_Texto citado_

================

67,8% das mulheres indígenas equatorianas sofreram algum tipo de violência: física, psicológica, sexual, pagamento de pensão alimentícia, conflitos de herança ou acesso à terra. Neste sentido, o novo Estado plurinacional e intercultural, fruto da Constituição de 2008, reconhece a justiça ancestral como instância de resolução de conflitos. As mulheres indígenas exigem que o Estado gere políticas que previnam e punam todas as formas de violência, ao mesmo tempo que questionam a mentalidade patriarcal das suas autoridades.

Durante o século XIX, a nova elite da burguesia liberal equatoriana promoveu o debate sobre o modelo de Estado, a partir de uma visão colonialista e excludente. Os povos indígenas foram excluídos e caracterizados na estrutura política e nos quadros regulamentares como a classe inocente, abjeta e miserável. Sob esta consideração, a Constituição de 1830 nomeou os veneráveis párocos como guardiões e pais naturais dos povos indígenas. Consequentemente, a questão racial tornou-se um argumento constitucional para justificar a violação de direitos, a violência e o genocídio contra os povos indígenas e em favor dos interesses dos dominadores.

================

_Linhas extraídas_
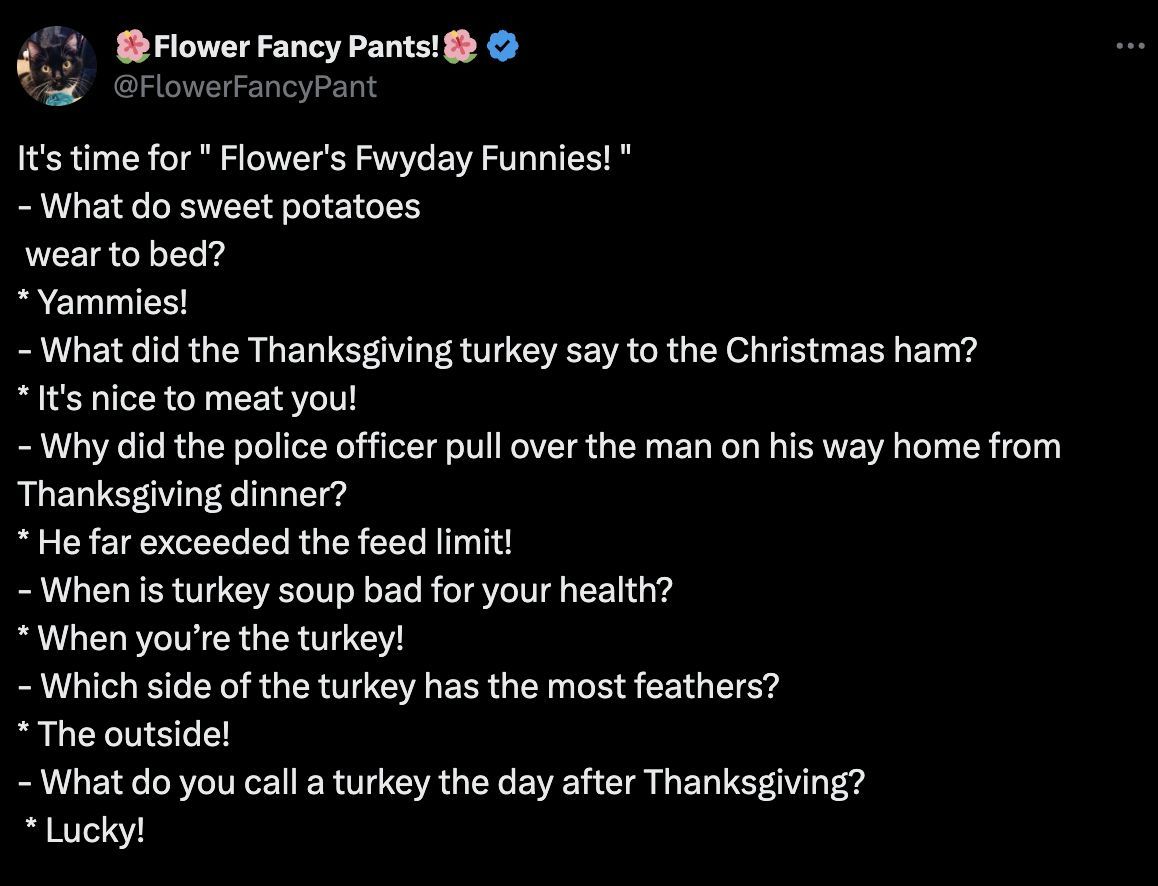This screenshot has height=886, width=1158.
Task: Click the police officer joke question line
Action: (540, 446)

================

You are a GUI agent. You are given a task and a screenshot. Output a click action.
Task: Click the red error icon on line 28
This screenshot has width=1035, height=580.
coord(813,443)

================

_Tarefas_
[a] Digite de novo o trecho do texto sobre os povos indígenas do Equador que vai de "67,8% das mulheres" a "das suas autoridades.", incluindo ambos.
[b] Dê seguimento ao texto sobre os povos indígenas do Equador a partir do ponto em que ele termina.
As linhas não têm função alguma aqui.

_Respostas_
[a]
67,8% das mulheres indígenas equatorianas sofreram algum tipo de violência: física, psicológica, sexual, pagamento de pensão alimentícia, conflitos de herança ou acesso à terra. Neste sentido, o novo Estado plurinacional e intercultural, fruto da Constituição de 2008, reconhece a justiça ancestral como instância de resolução de conflitos. As mulheres indígenas exigem que o Estado gere políticas que previnam e punam todas as formas de violência, ao mesmo tempo que questionam a mentalidade patriarcal das suas autoridades.

[b]
Neste contexto de vida escravizada, os povos indígenas implementaram estratégias de resistência social e reivindicaram seus direitos. Além disso, exigiram uma mudança estrutural do atual modelo de Estado e do seu sistema político para um que reconhecesse e respeitasse a diversidade cultural, política e económica de cada um dos povos ancestrais. Todas as propostas geradas durante a fase de resistência e luta social foram sistematizadas num projeto político que foi apresentado à sociedade local e internacional no âmbito da revolta dos povos indígenas durante a década de 1990.

Este projeto político não visava uma simples reforma do Estado monocultural, mas sim a reestruturação absoluta do sistema político e a erradicação do poder hegemônico que governa. Além disso, aspirava fortalecer o poder soberano do povo como pilar fundamental da democracia e da governabilidade; e garantir os direitos das pessoas, comunidades, comunas, cidades e nacionalidades, bem como da natureza. Para isso é necessário garantir justiça e equidade socioeconômica para toda a sociedade.

O vínculo entre o corpo e o território é vital para a compreensão dos direitos das mulheres indígenas. Foto: Iniciativa Spotlight Equador / Johanna Alarcón

Os avanços constitucionais

O Estado plurinacional e intercultural é uma nova forma de contrato social que se baseia no reconhecimento da diversidade cultural, na autodeterminação dos povos, na justiça social e na procura da unidade na diversidade. Não é uma proposta que surgiu dos indígenas para os indígenas, mas abrange toda a sociedade; esta é uma diferença importante com o Estado de direito que foi concebido por representantes da burguesia, sem considerar a realidade social, cultural e econômica da sociedade.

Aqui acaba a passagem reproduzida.